Review Article
統合失調症の経過を変える:進歩ならびに将来の展望
Nature Reviews Drug Discovery 15, 7 doi: 10.1038/nrd.2016.28
近年、統合失調症の治療では進展が見られないものの、この疾患の遺伝的原因と環境的原因に関する我々の知識はかなり向上しており、こうした原因と異常な神経発生パターンとの関係がよりはっきりとしてきた。このことは、「根治療法(disease-modifying)」戦略によって、症状を単に緩和するのではなく、この消耗性疾患への移行、そして疾患の経過を変えられる可能性を提起している。

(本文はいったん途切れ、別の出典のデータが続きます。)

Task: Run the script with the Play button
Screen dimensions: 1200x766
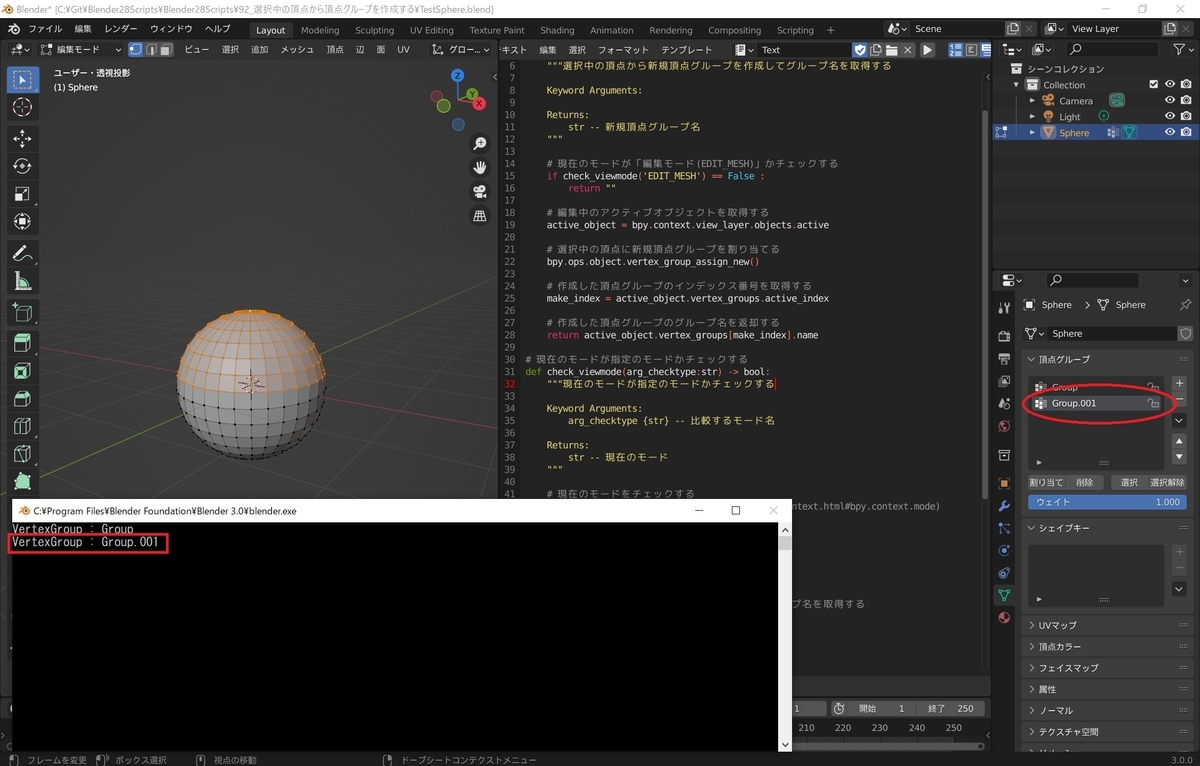Action: point(926,49)
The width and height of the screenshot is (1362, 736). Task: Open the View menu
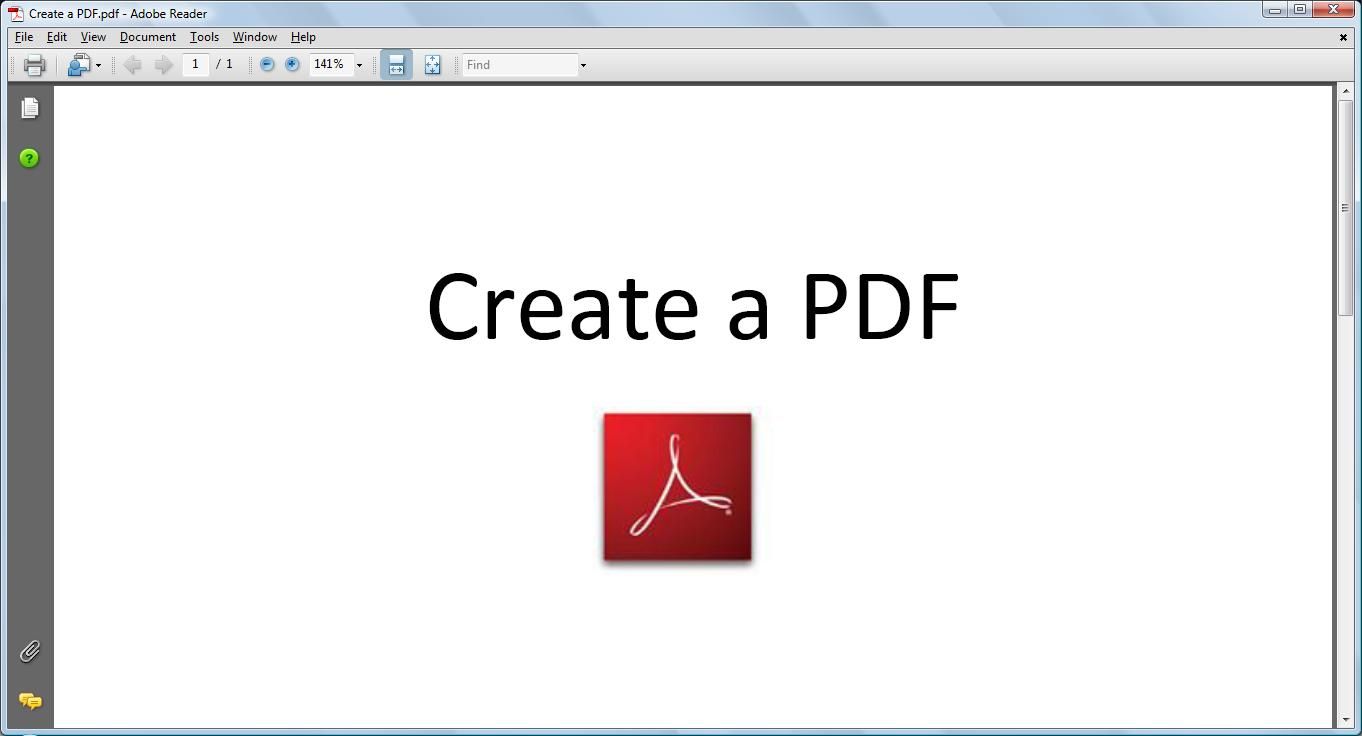point(92,37)
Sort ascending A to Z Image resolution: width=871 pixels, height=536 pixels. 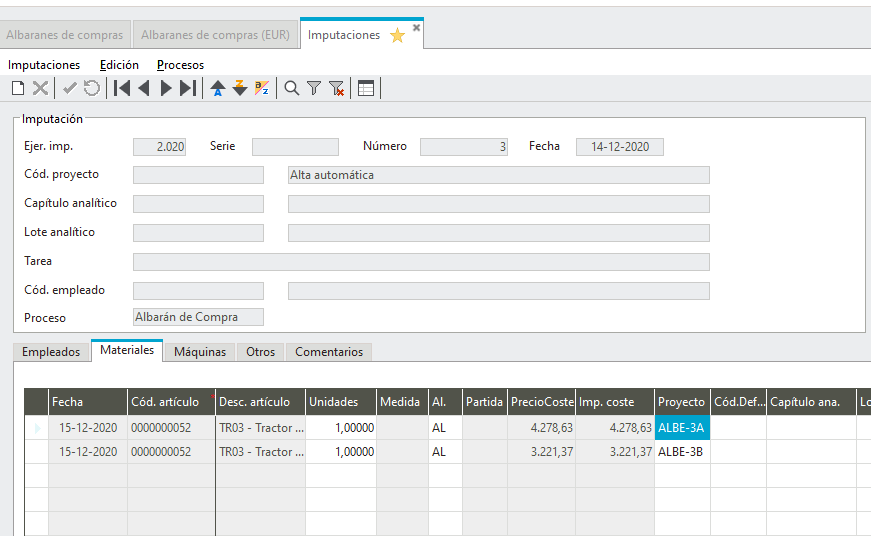point(218,88)
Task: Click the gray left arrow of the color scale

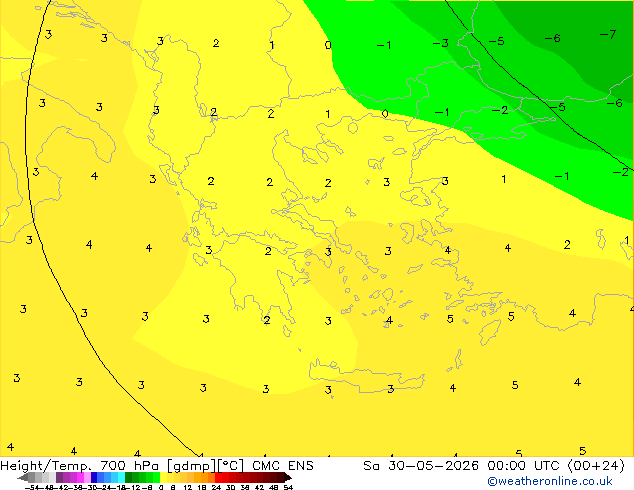Action: (x=23, y=477)
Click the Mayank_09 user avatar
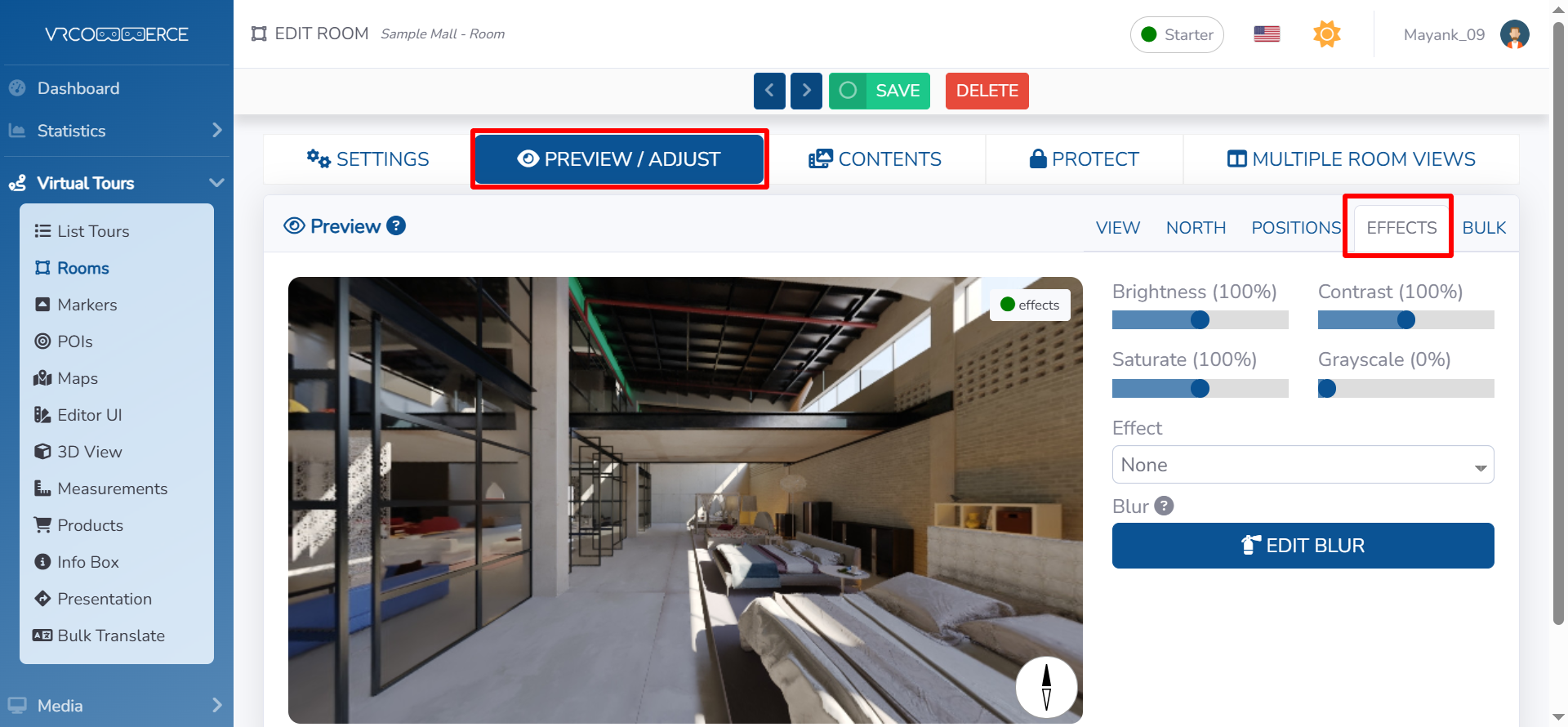Image resolution: width=1568 pixels, height=727 pixels. (1514, 34)
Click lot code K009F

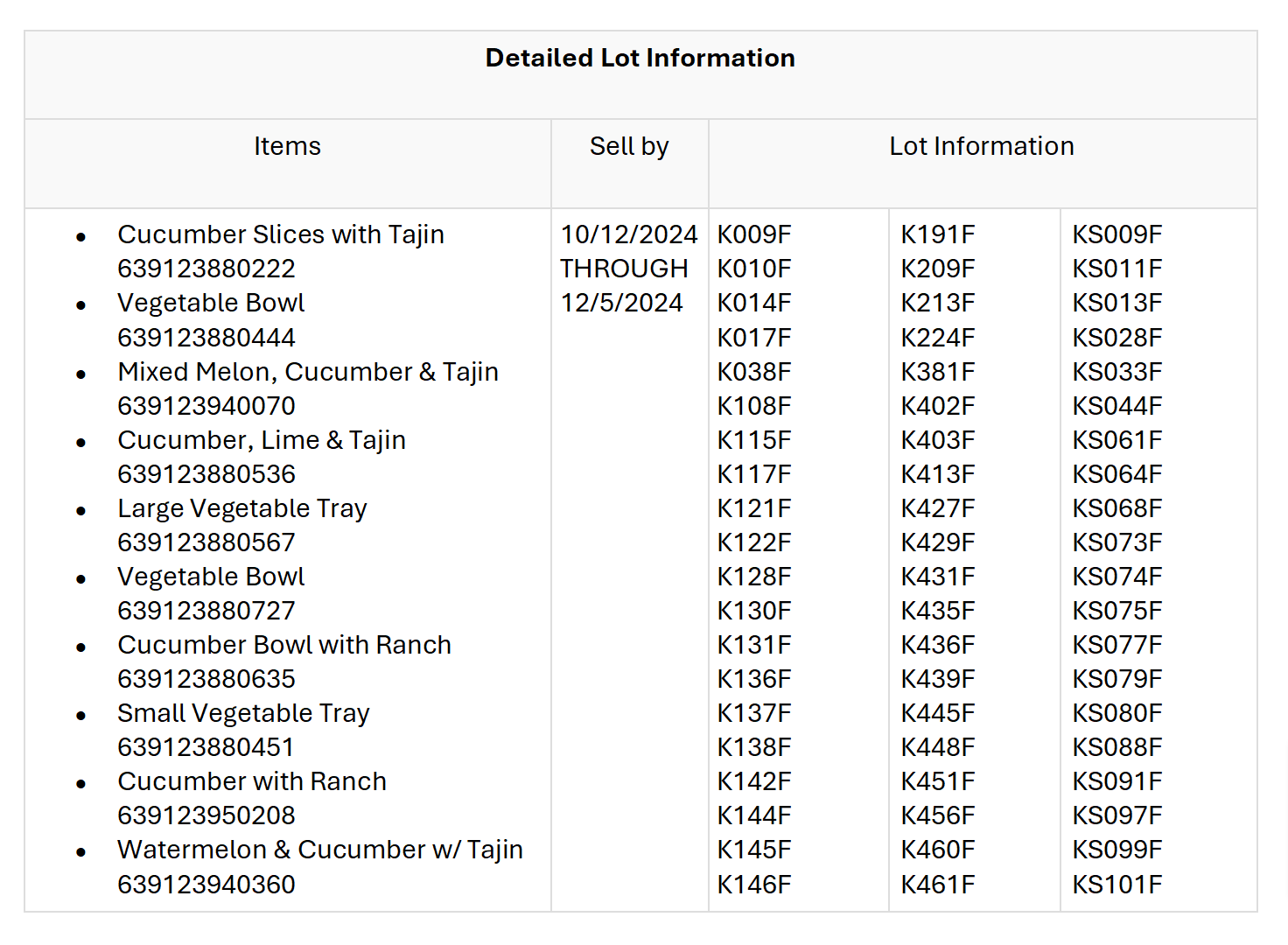click(x=753, y=234)
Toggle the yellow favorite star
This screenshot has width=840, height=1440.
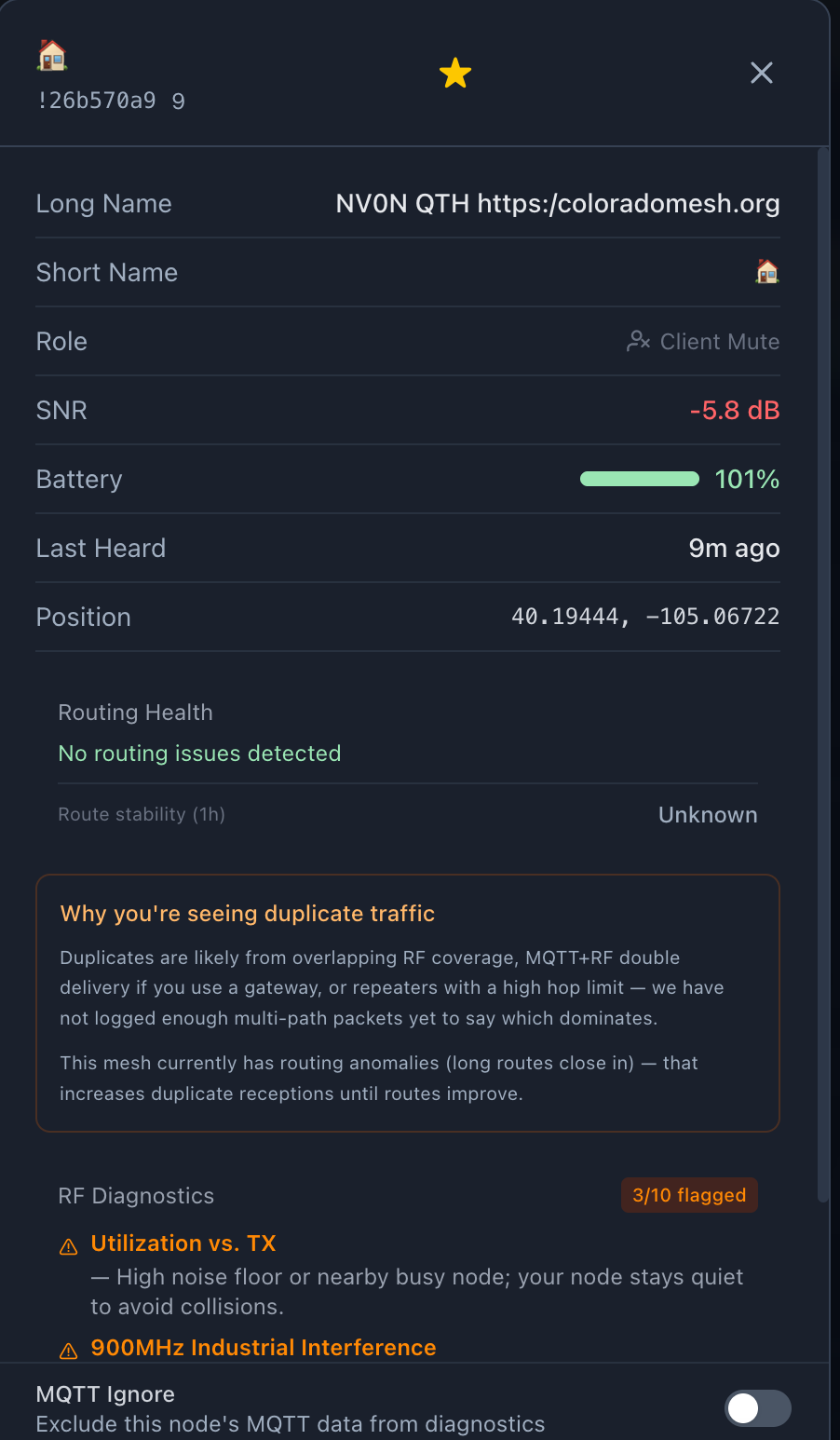[x=455, y=73]
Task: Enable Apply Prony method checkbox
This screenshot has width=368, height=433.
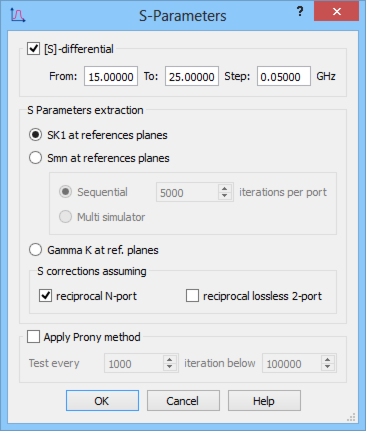Action: (x=33, y=337)
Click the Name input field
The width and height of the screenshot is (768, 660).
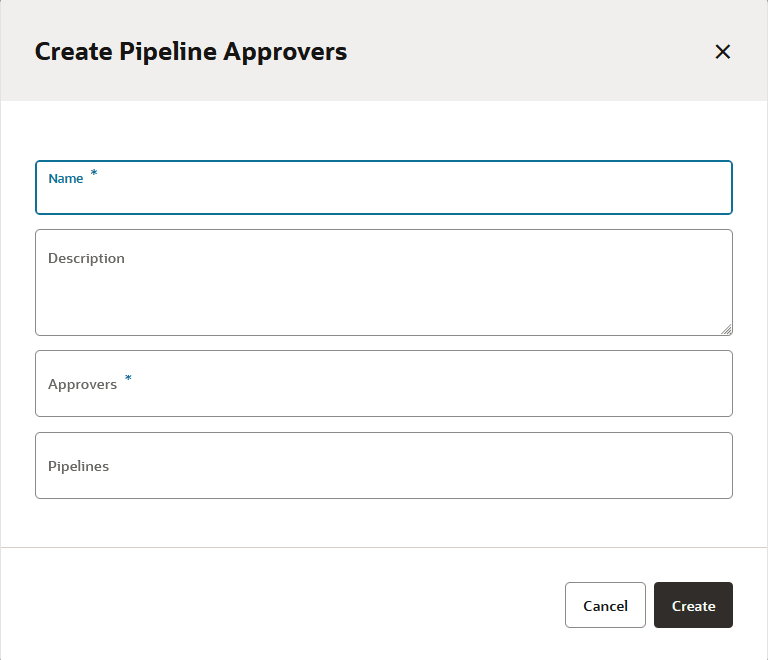384,194
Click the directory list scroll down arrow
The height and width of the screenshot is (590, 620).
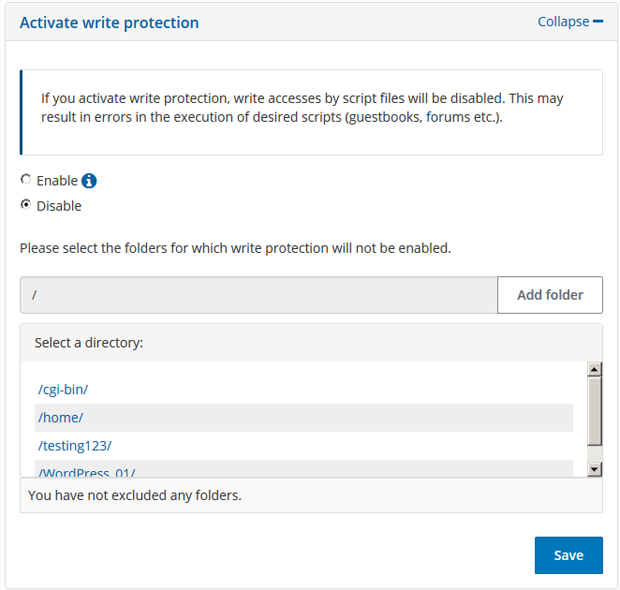tap(594, 468)
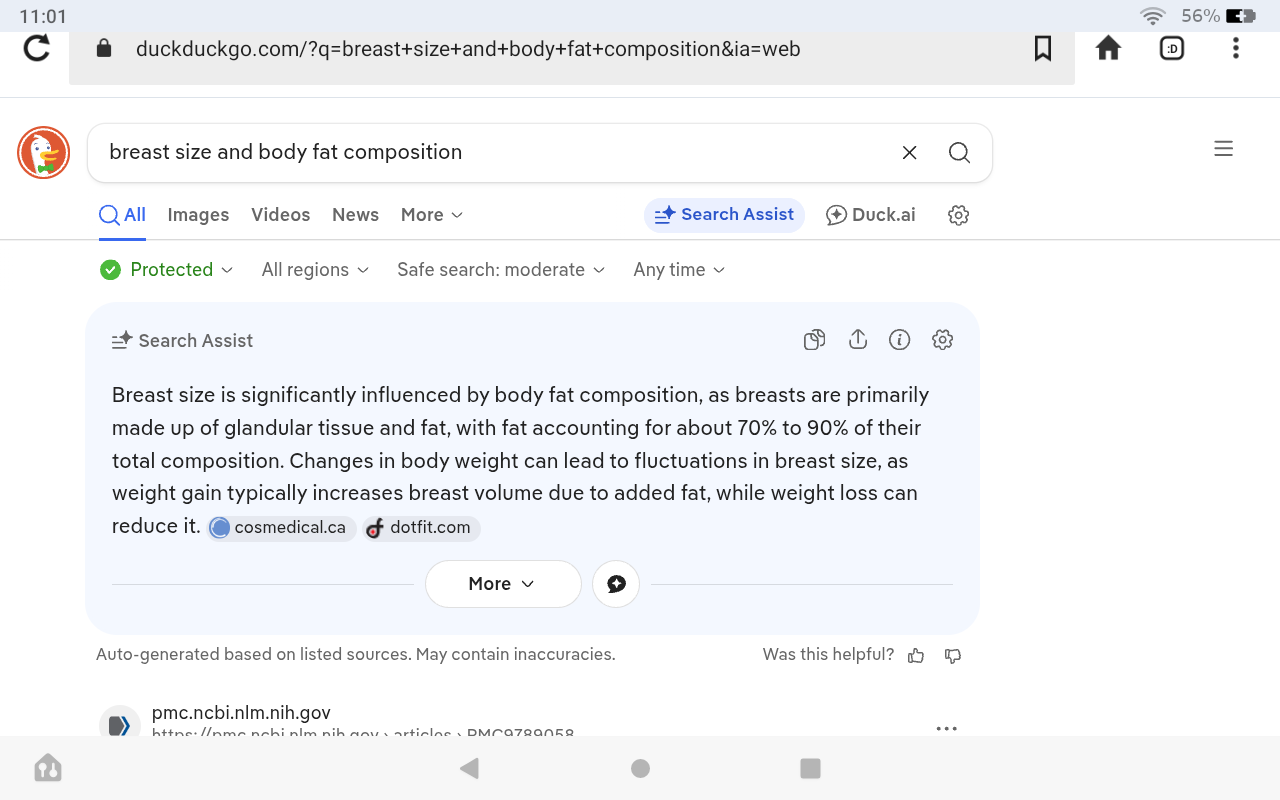The width and height of the screenshot is (1280, 800).
Task: Open the cosmedical.ca source link
Action: (281, 528)
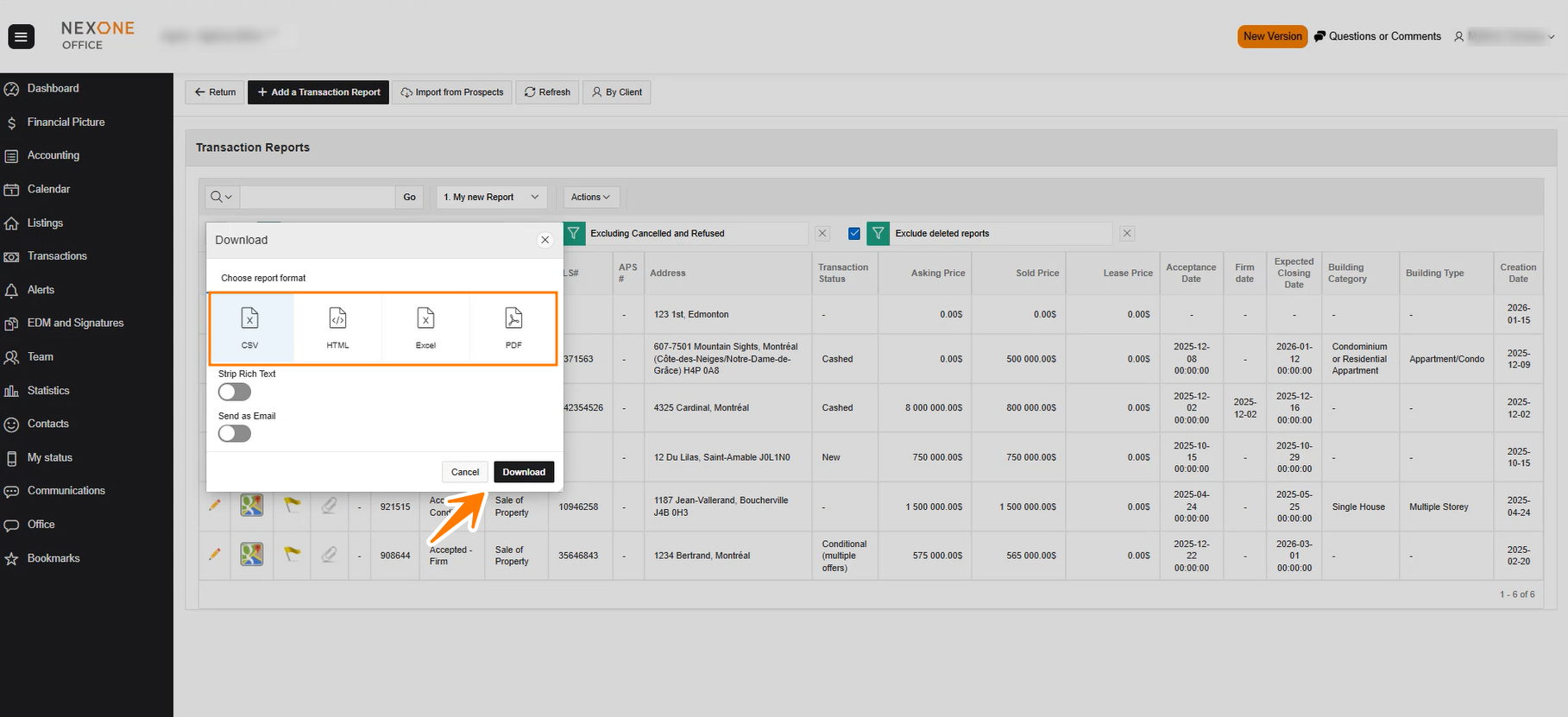Click the pencil edit icon for row 908644
Viewport: 1568px width, 717px height.
click(x=215, y=555)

疾患の経過を変える介入をするのに有望な機会は、特に統合失調症に移行する危険性のある若年者において、精神障害の初回エピソードが出始めた頃である。実際、統合失調症を発症する危険性のある被験者および統合失調症のモデルとなる齧歯類で行われた研究ではいずれも、診断前薬物療法、および心理社会的・認知行動介入によって、精神障害が現れるのを遅らせる、もしくは軽減することが可能だと示唆されている。特に興味深いのは、「ハイブリッド」戦略であり、この戦略は主症状を和らげるとともに、統合失調症や他の精神疾患に移行する危険性を減らす。本総説は、統合失調症の経過を変えようとする試みに固有の課題および機会を広範囲にわたって検討することを目指している。